Document excerpt:
# My CD Game Won't Load??



## Gamer4u (Sep 17, 2007)

I just recently bought a CD game called *Two Worlds.* I meet all of the game's requirements but for some reason when i put the CD into my computer, it doesn't even load onto my computer... I tried it on my parents older computer and it ran great... although they had an insufficient graphic card. Anyways, when the CD goes in, the little green light blinks and the sound goes off and on like it's trying to read it, but it cant. Any ideas what's up?


----------



## justpassingby (Mar 11, 2007)

Hi Gamer4u and welcome to TSF !

Have you tried running the setup or install.exe file manually ?


----------



## Gamer4u (Sep 17, 2007)

Yea I tried that... The game doesn't show up at all. the CD doesnt even load into my computer like it's there at all.


----------



## justpassingby (Mar 11, 2007)

Make sure you installed all the latest critical updates from windows update. I'll ask a moderator to move this to the gaming support forum.

Edit : and have a look at this general troubleshooting guide :
http://www.techsupportforum.com/f59/important-please-follow-these-steps-before-posting-120411.html


----------



## pharoah (Aug 28, 2006)

Aim 1: In the forum thread, what is the name of the CD game that Gamer4u bought?
Aim 2: Summarize the forum thread in two sentences.
Aim 3: Please print the forum thread from "Have you tried" to "there at all.".
The listing that follows comes from a different source than the forum thread.

Supplied information:
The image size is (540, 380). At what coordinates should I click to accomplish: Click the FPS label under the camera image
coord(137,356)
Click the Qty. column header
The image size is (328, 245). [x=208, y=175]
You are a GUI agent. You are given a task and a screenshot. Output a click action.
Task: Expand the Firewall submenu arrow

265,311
* * *
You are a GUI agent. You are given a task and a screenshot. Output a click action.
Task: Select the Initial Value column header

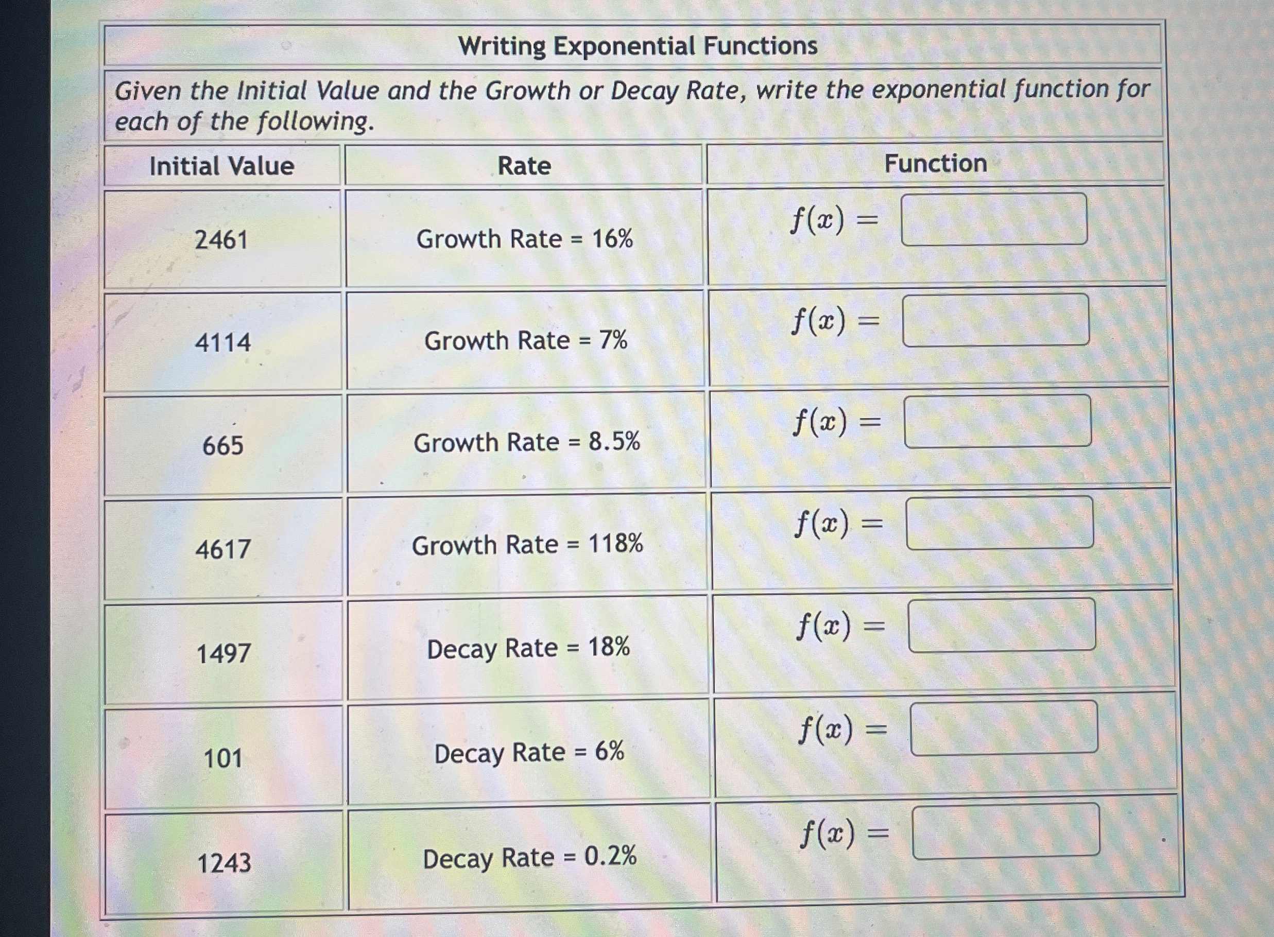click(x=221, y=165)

Worked solution 1: Two Worlds

Worked solution 2: Gamer4u bought the CD game Two Worlds and meets its requirements, but the CD won't load on their computer, even though it ran great on their parents' older computer. A reply asked whether they had tried running the setup or install.exe file manually, and after Gamer4u said they had, the replier advised installing the latest critical updates from Windows Update and looking at a general troubleshooting guide.

Worked solution 3:
Have you tried running the setup or install.exe file manually ?


----------



## Gamer4u (Sep 17, 2007)

Yea I tried that... The game doesn't show up at all. the CD doesnt even load into my computer like it's there at all.